Patient Experience: String Theory & God Particles

“The task is . . . not so much to see what no one has yet seen; but to think what nobody has yet thought, about that which everybody sees.” – Erwin Schrodinger

My wife asked me to fix the kitchen faucet.

Did you know that faucets, especially the one at your kitchen sink are rather complex pieces of engineering?  I learned yesterday that behind the polished chrome are all sorts or tiny pieces, several of which, if you do not know ahead of time are there, can easily make their way into the drain that contains the garbage disposal.

About fifteen minutes into the process I got a somewhat Edisonian moment.  We have two kitchen sinks and two identical faucets.  Faucet number two would be my safety value, my manual for figuring out how to reassemble faucet one.  Or so I thought. 

Two hours had passed. Glasses and plates were beginning to pile up on the counters.  My wife was kibitzing from the sidelines.  Apparently she knew something I did not know about what it was she told me to do. 

I operate on very few rules.  One of them is that you can tell me what to do, or you can tell me how to do it, but you cannot do both.  If you know the what and the how then I am superfluous and you can fix the faucet.

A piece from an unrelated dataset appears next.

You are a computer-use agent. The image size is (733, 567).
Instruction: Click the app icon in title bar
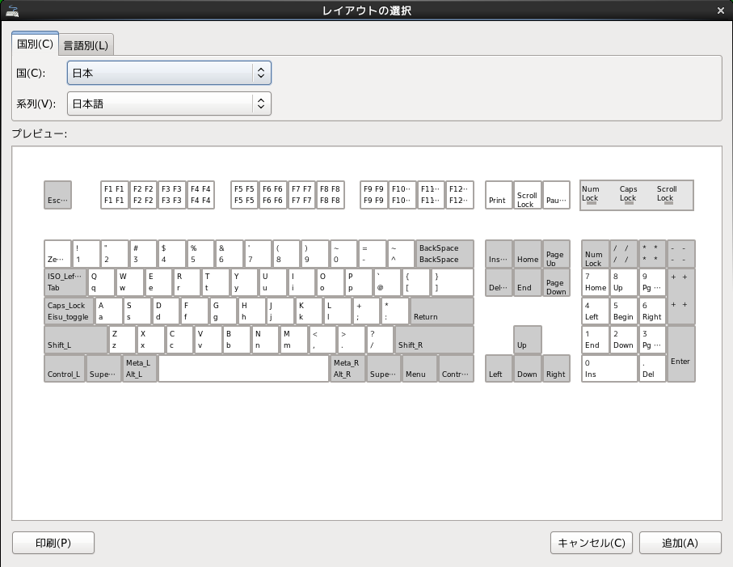[x=12, y=10]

I soon reached the point where I announced to my family, pack your things; we are selling the house

…I have become quite a fan of Breaking Bad.  One of the givens in the show is that whenever two stakeholders are involved one knows something the other one does not know.  Sometimes the audience knows something the actors do not know.  Sometimes the actors know something we do not know.  Usually one of the actors in the scene knows something the other actor does not know—kind of like fixing the faucet.

We are living in the age of string theory and god particles.  No two people operate on the same knowledge, nor can one person have an understanding of all of the issues and solutions.  Forests and trees.  We are tree people or forest people, and when one from each camp jointly evaluates an issue—I am a forest person—you are left with a faucet, though shiny as it may be, it may never again deliver water.

What that guarantees is that one or both of the people will stand firm on the notion that whatever it is that the other person is proposing cannot be done.  Everything can be done—string theory and god particles.  Loosely translated, and what the person across from you is trying to say, is either I do not know how to do that, or somebody is going to ask me why I did not think of that idea.

What I learned yesterday from the faucet debacle is that there will come a time when being a forest person will never get you the water you need to make a cup of coffee.  You may have a notion of string theory that you can espouse deftly on the back of a napkin to a librarian, but you could never get it sorted out to the point where you could explain it to a physicist.

Sooner or later somebody needs to ask the question What do you think?  Sometimes we need to recognize that the copse of trees in which we are standing is but a subset of the forest.  Hospitals are so focused on HCAHPs (the copse of trees) that they have lost sight of the forest.  We made sure our people know everything that can be known about tree bark. But we have trouble seeing beyond that tree.

Having singular knowledge is a great skill if you happen to be worried about elm blight—one species of tree amongst dozens of species in the forest.  It is worth little if your mission is to improve the health of the forest.

If responding to CMS—think HCAHPs—is what is keeping you awake at night you should consider taking a Benadryl.  This forest/tree conundrum is the penultimate elm tree versus national forest.